One Fan's Plea To NAFTA Negotiators: Throw Canada's Touring Bands A Bone
"Look, I know trade negotiators aren't in the business of ranking the intangibles of life. But wouldn't it be nice if we could consider the plight of our cultural ambassadors alongside our IT guys and hewers of softwood lumber?"
By External Source
It's time for NAFTA negotiators to hum a new tune on bar bands.
I know, I know, I know — there are so many more important things to talk about.
Softwood lumber, automobile parts, yada yada, aluminum, steel — a lawyer could fill volumes with this stuff and everyone else would be in a coma. Because really, trade law.
So let's take a step back and talk about the real glue that's holding Canada and the United States together: our bar bands.
Because let's face it: live music heals. Live music soothes. Live music makes beer taste better, and dance floors look inviting.

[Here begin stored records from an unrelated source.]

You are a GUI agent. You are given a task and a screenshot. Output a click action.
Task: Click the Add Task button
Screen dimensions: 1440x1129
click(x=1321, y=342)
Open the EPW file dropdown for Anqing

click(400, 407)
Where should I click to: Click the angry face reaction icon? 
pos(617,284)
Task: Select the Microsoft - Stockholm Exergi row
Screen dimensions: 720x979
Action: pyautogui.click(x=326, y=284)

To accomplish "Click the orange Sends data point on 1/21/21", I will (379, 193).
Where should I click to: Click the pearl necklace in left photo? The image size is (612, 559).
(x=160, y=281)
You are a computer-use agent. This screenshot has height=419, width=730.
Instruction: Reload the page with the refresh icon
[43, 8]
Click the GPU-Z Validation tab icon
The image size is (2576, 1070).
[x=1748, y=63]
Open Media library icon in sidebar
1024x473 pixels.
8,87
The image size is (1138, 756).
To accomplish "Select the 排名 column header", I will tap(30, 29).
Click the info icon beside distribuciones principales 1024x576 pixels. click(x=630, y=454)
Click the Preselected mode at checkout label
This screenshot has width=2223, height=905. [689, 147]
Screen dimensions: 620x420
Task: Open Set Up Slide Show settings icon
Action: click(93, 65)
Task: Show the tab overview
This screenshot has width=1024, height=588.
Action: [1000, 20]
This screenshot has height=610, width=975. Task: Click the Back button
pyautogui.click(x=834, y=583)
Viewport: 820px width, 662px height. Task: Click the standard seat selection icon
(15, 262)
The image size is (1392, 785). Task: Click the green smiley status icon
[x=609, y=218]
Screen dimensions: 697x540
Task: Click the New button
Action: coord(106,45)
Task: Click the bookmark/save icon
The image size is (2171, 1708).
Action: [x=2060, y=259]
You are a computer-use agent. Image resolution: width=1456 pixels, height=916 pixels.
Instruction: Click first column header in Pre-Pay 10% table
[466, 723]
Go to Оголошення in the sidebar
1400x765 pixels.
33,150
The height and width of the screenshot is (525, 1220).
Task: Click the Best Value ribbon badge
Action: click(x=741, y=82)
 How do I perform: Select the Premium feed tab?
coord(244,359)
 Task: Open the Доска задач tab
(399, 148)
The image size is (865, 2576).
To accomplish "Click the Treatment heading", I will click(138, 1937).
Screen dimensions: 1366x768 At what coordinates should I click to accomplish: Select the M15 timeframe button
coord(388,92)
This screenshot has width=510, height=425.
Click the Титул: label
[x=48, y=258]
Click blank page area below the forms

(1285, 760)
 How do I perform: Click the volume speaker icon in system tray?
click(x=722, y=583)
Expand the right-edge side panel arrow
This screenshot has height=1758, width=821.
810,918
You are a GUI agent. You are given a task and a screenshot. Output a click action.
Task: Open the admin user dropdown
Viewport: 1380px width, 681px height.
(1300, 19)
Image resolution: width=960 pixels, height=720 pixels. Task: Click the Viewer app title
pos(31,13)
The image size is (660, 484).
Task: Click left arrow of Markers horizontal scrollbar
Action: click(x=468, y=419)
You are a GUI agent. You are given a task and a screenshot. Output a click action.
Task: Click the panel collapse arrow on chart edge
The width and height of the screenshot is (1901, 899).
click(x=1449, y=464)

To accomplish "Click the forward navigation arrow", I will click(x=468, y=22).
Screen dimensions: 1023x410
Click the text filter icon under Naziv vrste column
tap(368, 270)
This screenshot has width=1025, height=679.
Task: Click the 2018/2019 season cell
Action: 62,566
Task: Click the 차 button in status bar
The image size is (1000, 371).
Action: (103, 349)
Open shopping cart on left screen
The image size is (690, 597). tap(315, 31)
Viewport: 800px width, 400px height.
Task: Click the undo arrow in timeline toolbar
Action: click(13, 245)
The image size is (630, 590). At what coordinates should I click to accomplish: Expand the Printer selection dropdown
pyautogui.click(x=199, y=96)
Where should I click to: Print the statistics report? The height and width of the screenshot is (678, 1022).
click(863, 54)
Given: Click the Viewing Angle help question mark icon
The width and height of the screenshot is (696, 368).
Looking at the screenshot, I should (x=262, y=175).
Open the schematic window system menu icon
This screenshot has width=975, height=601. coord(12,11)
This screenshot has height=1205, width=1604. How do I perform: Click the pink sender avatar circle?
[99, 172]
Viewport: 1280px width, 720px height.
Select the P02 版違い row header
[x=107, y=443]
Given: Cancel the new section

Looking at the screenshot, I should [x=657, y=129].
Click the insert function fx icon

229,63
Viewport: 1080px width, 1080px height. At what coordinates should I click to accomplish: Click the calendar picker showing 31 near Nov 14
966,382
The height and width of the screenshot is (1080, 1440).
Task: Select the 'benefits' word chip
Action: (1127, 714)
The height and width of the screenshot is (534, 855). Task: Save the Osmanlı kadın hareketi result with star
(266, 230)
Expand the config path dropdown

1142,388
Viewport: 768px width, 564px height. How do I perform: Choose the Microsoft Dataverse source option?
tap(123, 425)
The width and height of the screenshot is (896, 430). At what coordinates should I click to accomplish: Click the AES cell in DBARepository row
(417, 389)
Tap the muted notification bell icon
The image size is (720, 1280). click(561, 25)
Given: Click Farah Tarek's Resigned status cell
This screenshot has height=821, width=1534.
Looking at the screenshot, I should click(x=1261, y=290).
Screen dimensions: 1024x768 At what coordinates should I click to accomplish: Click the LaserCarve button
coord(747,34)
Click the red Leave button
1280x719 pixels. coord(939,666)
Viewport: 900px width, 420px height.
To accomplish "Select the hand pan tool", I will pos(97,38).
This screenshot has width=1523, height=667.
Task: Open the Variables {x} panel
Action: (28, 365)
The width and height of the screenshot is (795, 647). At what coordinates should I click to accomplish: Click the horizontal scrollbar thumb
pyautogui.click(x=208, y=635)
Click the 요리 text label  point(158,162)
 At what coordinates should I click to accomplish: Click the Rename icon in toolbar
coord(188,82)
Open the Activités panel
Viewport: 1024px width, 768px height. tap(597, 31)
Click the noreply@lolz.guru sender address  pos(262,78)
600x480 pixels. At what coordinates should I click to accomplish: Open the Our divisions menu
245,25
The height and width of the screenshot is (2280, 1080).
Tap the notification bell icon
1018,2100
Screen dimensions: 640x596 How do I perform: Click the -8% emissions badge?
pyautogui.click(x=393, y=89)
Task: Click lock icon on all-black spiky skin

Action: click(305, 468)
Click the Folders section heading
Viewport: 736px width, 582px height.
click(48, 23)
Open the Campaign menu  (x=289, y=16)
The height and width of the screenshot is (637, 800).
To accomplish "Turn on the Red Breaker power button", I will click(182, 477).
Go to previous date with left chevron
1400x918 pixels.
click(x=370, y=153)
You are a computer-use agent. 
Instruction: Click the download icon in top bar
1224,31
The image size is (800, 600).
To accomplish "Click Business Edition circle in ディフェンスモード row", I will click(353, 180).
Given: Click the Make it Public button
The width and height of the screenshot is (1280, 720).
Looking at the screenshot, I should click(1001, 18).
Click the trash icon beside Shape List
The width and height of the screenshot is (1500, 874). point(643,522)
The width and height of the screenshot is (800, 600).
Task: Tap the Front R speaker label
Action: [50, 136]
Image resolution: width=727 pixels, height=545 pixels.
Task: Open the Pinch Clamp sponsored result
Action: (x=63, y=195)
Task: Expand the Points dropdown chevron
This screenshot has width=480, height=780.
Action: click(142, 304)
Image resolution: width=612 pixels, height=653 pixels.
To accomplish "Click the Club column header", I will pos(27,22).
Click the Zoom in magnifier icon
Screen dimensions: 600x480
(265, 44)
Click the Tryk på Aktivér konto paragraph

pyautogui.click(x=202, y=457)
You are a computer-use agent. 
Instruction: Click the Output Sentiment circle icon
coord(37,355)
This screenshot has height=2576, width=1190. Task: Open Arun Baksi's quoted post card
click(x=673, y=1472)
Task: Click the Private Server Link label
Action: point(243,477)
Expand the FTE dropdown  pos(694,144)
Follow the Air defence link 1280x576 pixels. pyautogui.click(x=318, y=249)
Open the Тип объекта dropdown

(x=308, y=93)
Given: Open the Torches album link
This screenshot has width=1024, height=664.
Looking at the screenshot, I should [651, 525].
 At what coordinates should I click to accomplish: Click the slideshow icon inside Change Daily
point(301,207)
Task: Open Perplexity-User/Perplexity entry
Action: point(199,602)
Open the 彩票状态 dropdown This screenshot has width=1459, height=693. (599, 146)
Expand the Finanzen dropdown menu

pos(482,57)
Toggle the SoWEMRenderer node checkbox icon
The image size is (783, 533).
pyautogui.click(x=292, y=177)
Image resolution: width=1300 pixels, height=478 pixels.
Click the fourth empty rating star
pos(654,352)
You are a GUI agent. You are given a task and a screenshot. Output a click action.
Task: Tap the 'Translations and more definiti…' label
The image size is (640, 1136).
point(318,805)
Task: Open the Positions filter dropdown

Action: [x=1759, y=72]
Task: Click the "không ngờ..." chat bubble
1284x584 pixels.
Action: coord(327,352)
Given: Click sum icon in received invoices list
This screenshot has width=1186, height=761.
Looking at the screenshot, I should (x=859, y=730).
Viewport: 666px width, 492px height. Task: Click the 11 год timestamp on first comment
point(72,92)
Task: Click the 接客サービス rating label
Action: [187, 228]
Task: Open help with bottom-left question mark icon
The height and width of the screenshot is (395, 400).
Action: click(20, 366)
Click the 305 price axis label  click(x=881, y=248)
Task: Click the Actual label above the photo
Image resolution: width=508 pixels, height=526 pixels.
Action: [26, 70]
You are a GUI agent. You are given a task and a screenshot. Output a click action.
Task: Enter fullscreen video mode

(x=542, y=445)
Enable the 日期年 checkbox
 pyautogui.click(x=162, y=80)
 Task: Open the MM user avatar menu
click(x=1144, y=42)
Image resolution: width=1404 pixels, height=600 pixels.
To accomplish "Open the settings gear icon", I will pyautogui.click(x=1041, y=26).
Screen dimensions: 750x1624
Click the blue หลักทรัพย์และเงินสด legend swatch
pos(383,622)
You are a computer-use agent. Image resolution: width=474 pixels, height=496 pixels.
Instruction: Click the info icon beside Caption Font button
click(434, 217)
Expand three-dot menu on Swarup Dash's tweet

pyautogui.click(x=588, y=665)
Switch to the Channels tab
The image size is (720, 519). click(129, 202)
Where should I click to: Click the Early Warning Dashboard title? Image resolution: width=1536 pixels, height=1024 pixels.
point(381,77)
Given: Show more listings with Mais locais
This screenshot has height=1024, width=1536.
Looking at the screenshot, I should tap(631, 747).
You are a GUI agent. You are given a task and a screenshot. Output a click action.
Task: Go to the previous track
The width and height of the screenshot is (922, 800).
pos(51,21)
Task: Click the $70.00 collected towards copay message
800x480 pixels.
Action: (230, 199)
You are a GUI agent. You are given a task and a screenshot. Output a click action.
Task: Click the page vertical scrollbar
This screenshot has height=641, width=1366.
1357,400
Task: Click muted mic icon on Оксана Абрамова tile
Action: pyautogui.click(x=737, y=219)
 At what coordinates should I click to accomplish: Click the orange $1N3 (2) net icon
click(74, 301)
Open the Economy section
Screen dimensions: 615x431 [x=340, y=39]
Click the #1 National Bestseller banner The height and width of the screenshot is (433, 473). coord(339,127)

But here's the thing. The U.S.-Canada border has become a real problem for Canadian musicians who want to earn an honest living.
One look at a map of Canada explains the financial barriers a lot of Canadian bands already face.
There's just too much country and too few venues to make a living.
But heading south creates its own headaches.
Right now, Canadian bar bands have to apply for a P2 visa in order to enter the States. That takes two things a lot of bar bands lack: planning and money.
One application for a band costs $460 U.S. And if you need it expedited, it'll cost you an extra $1,200, just to have them push your paperwork to the top of the pile.
Pick a dollar amount, Minister Freeland. Any number will do. Because whatever it is, you can bet most bar bands will earn less.
American bands, on the other hand, can just show up at the border with a letter inviting them to perform and away they go, whether the muffler is still hanging onto the Econoline van or not.
Look, I know trade negotiators aren't in the business of ranking the intangibles of life. But wouldn't it be nice if we could consider the plight of our cultural ambassadors alongside our IT guys and hewers of softwood lumber?
Let's throw our bar bands a bone.
Chrystia Freeland, I'm talking to you.
One, take us back to that pre-1996 golden age when musicians could enter the U.S. with a simple J1 visa issued at the border.
Two, take a page from the French. Foreign musicians are allowed to play in France until their earnings reach a certain cap. So pick a dollar amount, Minister Freeland. Any number will do. Because whatever it is, you can bet most bar bands will earn less.
We've had a friendly, mutually-beneficial relationship with the U.S. since 1812 or so, and we love Mexico.
So here's my suggestion, dear NAFTA negotiators:
Find a nice little Austin bar. Break out the tequila and craft beer.
Ship in some bar bands to sing some cool cover songs, like, "If I had a Million Dollars," "Born in the U.S.A" and — of course — "Despacito," the musical manifestation of NAFTA!
And just watch: all those emotional tariff walls we've been erecting will soon come tumbling down.